Nane gibi davranmak da bir tür katliam, cinayettir. Önce her şeyi yaparım deyip, sonra bundan rahatsız olup, çekip gittiğimizde geride yok edilmiş bir hayat bırakıyorsak, o hayatı öldürmüş olmaz mıyız? Evet, oluruz ve bu bizi katil yapar. Bunu pek çok kez yaptıysak seri katiliz demektir.

Nanelikten Korunma

Nanelik özgüven eksikliğinden beslenerek ortaya çıkar. Nane kişilik başka hayatları ele geçirip, onların onayını, takdirini almadan kendini güvende hissetmez. Her zaman eksik özgüven sorunu olacağı için, her zaman yeni hayatlara, yeni istila alanlarına ihtiyaç duyar. Tüm bunları sevgi adı altında gizlenerek yapabilmesine olanak sağlayan toplumsal yapılar yüzyıllar önce kurulduğu için işi çok kolaydır.

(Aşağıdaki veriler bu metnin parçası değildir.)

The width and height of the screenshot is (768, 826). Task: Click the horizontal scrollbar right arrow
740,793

Nane kişilik, tahrip edeceği avını da kendisi gibi özgüven sorunlulardan seçer. Bu avlar dışarıdan egosu çok yüksek, çok güçlü görünebilirler. Ancak içten içe dayanacakları bir duvar arayan kişilerdir. Nane onların dayanağı olmayı vaat eder. Onların istediği her şey olmaya hazır gibidirler. Nane önce kendini vazgeçilmez yapar sonra da yıkıma başlar. Yani bir Nane kişilik ile birlikteyseniz, siz “siz” olmaktan çıkıp onun istediği kişilik olma yolunda ilerliyorsunuz ya da oldunuz bile demektir.

Nane kişilikten korunmanın yolu, kendi öz değerinizin farkına varmış, yaşam hakkına saygı duyan bir olgunluğa erişmiş olmanızdır. Bu durumda Nane kişilikler zaten size kafayı takamayacaktır. Çünkü takabilmesi için gerekli zayıf noktaları bulamayacaktır.

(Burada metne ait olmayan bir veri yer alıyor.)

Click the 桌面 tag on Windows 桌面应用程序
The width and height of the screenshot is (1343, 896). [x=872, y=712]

Hayatınızda bir Nane kişilik varsa lütfen hemen dönüp egonuza bakın. Nane sizin hangi ihtiyaçlarınızı karşılıyor, egonuzu nasıl besliyor? Siz tüm bu ihtiyaçların karşılanış biçiminde ne kadar adilsiniz?

Bana ne kendi istiyor veriyor, gerisi beni ilgilendirmez, ben de sonuna kadar bu şansı kullanırım mı diyorsunuz? Sizin çıkarınız ne?

Nane kişilikler genel de iki tür insanı çekerler:

1. Devamlı ihtiyaç sahibi olup, kendini taşıtacak yer arayanlar.

2. sadece kendileri için yaşayıp, başkalarının yaşam haklarına saygı duymayan, insan kullanıcılar.

“Kendini yıkacak yer arayanlar” zaten Nane’yi hemen kabul edip, istediklerini yaparlar, ölümleri hızlı ve kolay olur. Bu kişilikler terk edildikten sonra kolayca Nane kişiliğe dönüşüp katilleri gibi av peşinde koşmaya başlarlar. Bir nevi vampirleştirilen kurbanlardır onlar.

Nane’nin çekici bulduğu diğer insan türü olan “kendinden başka kimseyi düşünmemeye alışmış, insan kullanıcılar” eğer zaaflarının farkındalar ise Nane’yi biraz çiğneyip, tadını çıkartıp, iş kokuşmadan fırlatıp atarlar.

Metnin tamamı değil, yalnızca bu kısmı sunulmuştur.